Everything that’s promoted in this classroom is love, justice, treating each other with dignity and respect.

Do you ever take a look at Lincoln through a social justice lens?

Oh, yeah. Sure, man. There’s a lot of inequities on campus. There’s always been inequities from day one, and there are inequities now. I haven’t been able to see this program, because it’s new, but it’s going to have to have flaws, you know.

Whenever there’s inequities on campus, if I don’t say anything, I’m part of the problem. So I’m a bit vocal at times. Of course, respectfully. I never want to be that person who’s condescending, disrespectful, talks down to folks.

But if you’re denying kids access, I’ll let you know. In a very professional manner. I’ll try my hardest.

Do you think that Lincoln, as a school, is providing?

Has it provided historically? It has made an attempt. But of course it has not. It has not been successful.

Presently, you’re talking about 10 days into school with a new leadership. Talk to me at the end of the school year and I’ll have a better assessment. But even then, it’s like a snapshot. I’m a big football fan. You can’t give a coach a five-year contract and expect everything to change in one year. You have to give them time to groom. To build. And then assess the situation.

And I learned that with experience. Because I had made some assessments personally, about our school after year one. And I made certain judgments about where we’re going. And a lot of those things became untrue. Because I realized, I’d never opened a school before. See, I came into teaching at Marston Middle School, and there’s a lot of stability. There’s a system in place.

So you would see people get plugged in to a train that was already moving. And it never derailed. If it looked like it was starting to stall, it’s easier to tweak, man. But my experience at Lincoln, from year one, was like wow, you’re building from the ground up. From scratch. And that experience helped me be very, very patient with every administration that’s come.

Historically, where do you think Lincoln’s fallen short?

We’ve always had a classic case of a community, a working-class community, where you have a lot of turnover with staff. That was huge, because you don’t get to create a culture.

When it seemed as if we were, certain outside external politics came into play and things weren’t allowed to come to fruition.

It seemed as if we were struggling for years to try to establish a strong culture, and we finally had like a group of teachers that didn’t leave, so that in itself was a positive. And then there was a change in leadership.

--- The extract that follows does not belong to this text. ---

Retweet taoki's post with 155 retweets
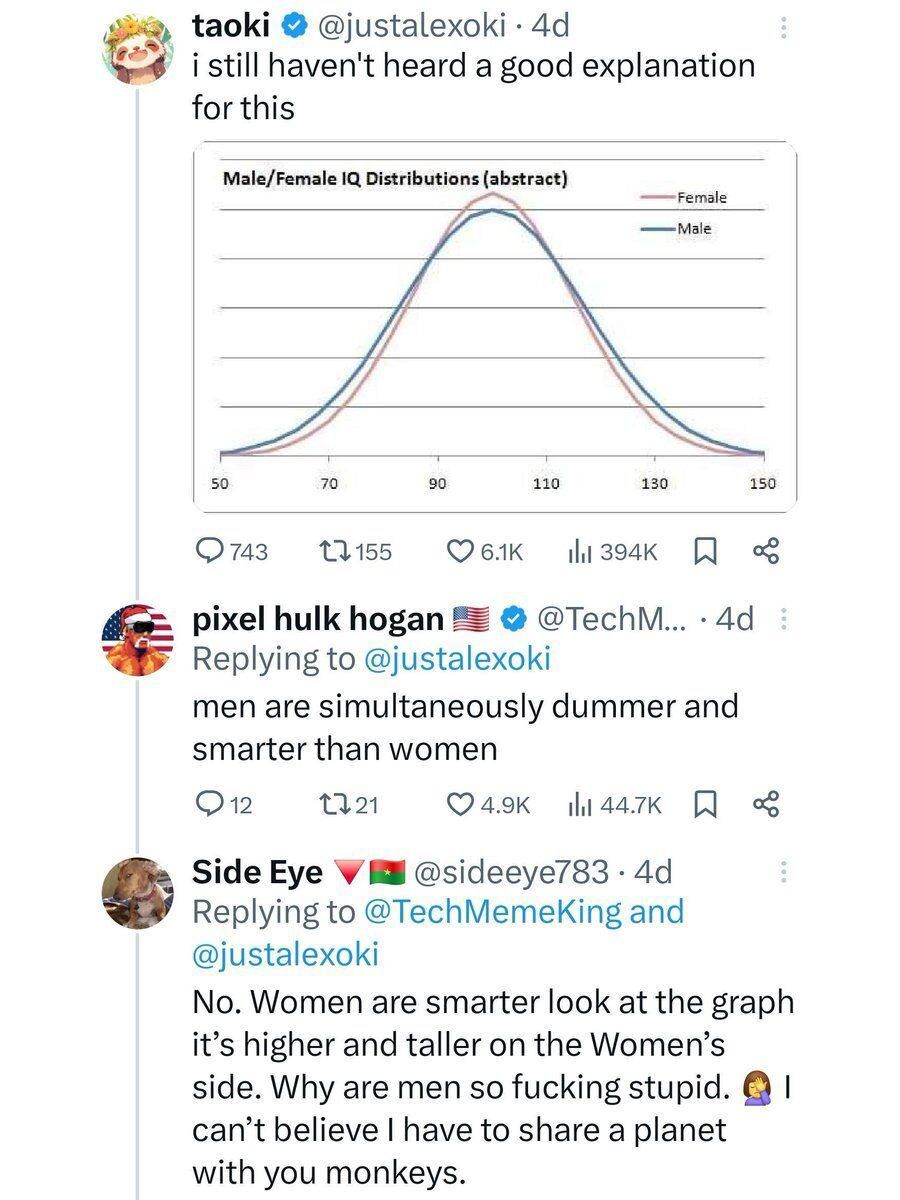 [354, 551]
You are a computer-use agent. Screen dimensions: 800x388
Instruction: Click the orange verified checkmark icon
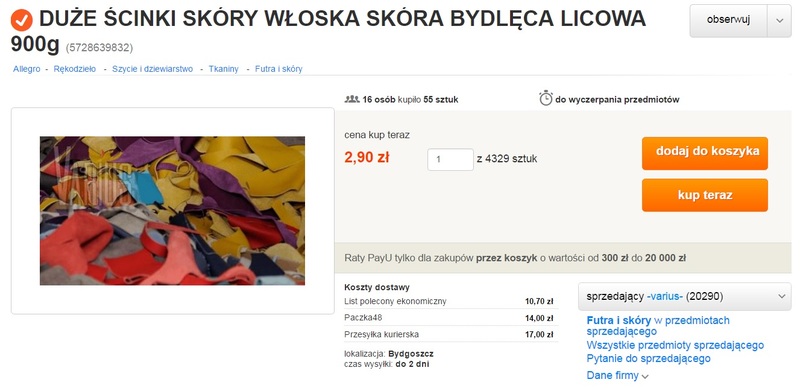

That impacts us a lot. I mean we’ve had three superintendents in the seven years that Lincoln has been here. So that in itself is going to hurt. If you have a school that is having turnover, lacks the stability and the strong foundation, and then there are changes from above …

Students bear the brunt of things that teachers are dealing with from above them, that have nothing to do with students.

You mentioned high turnover among staff. Take a teacher that grew up in a privileged community, who went college, had never really been around a low-income community, what types of preparation would give those teachers the tools to survive in a school like Lincoln?

If you’re in a teaching credential program, they’re just talking about test scores, achievement gaps.

There’s nothing in regards to relationship building. Building a base of support. Connecting to the community. Ensuring that you don’t just get off the freeway, drive in to the school, get off and go right back to where you came from.

You’re part of the community. You immerse yourself in the experience. You start learning the rules of engagement. The culture of the school. The culture of the people in your classroom. Just be open to an exchange of ideas. And take your time. Don’t feel pressure. The achievement gap isn’t going to close or widen in one day. Be constant.

There’s some people that come into our profession and realize that this isn’t for them. I have colleagues that have left the profession, man. That’s unfortunate, but they split because they know that this isn’t where their heart is. You have to have the passion, man. And it has to be constant. Or it’s going to be tough.